To ensure the 7.0L LS7 V8 operates at peak, low-friction efficiency, and to promote durability during extended high-rpm use under high cornering loads, the engine is equipped with a racing-style dry sump lubrication system and dual-gerotor oil pump. The dry sump system scavenges engine oil from the engine utilizing the first stage of the dual stage gerotor oil pump. Oil and air are collected from the bottom of the engine oil pan and then transported to the external engine compartment mounted reservoir for conditioning and storage. Oil is transported to the top of the tank through an internal scavenge return tube, where it is tangentially spilled out on a spiral-shaped internal baffle. When the aerated oil from the engine contacts the internal surfaces of the tank, crankcase gasses and air which are entrained in the oil are separated out. These gasses are directed by the PCV system through a series of baffles and tubes back to the crankcase and into the combustion chamber to be burned. The de-aerated oil is directed down the walls of the tank to collect in the 10 quart reservoir, conditioned and ready for use. The second stage of the dual stage gerotor pump then draws the conditioned oil from the tank and pressurizes it, feeding it to the engine via the oil filter and oil cooler. The routing of the engine oil to and from the dry sump reservoir also provides the benefit of passive oil cooling.
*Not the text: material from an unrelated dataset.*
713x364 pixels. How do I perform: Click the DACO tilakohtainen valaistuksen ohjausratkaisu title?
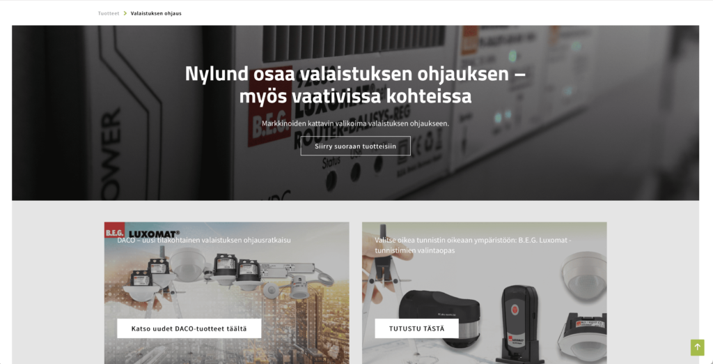pos(204,240)
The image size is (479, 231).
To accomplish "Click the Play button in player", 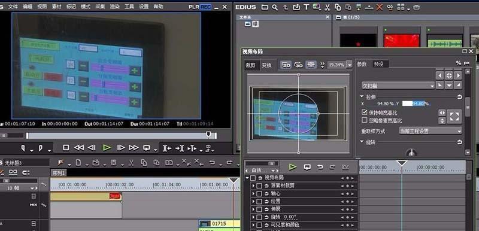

If its capability and high-speed potential seem to suggest otherwise, the LS7 nonetheless requires minimal maintenance. Its advanced iridium-core spark plugs and Dexcool coolant are validated to 100,000 miles of operation, with the same level of performance at 90,000 miles as they deliver at 10,0000. The LS7 also features an oil-level sensor and GM's advanced Oil Life System. This technology measures stress on the engine and calculates oil life based on real-world use rather than a predetermined mileage interval. It eliminates unnecessary oil changes in vehicles that are driven in light duty conditions.

For all the improvements and advanced technologies built into the 7.0L LS7 V8, the bottom line still counts most. This is an ultra-high performance engine, with capabilities suited to one of the best performing sports cars in the world. It takes a back seat to no V8, blurring the line between overhead-cam and pushrod-actuated technology to the point where the distinction is meaningless-except for the relative cost advantages the pushrod engine delivers to both corporation and customer.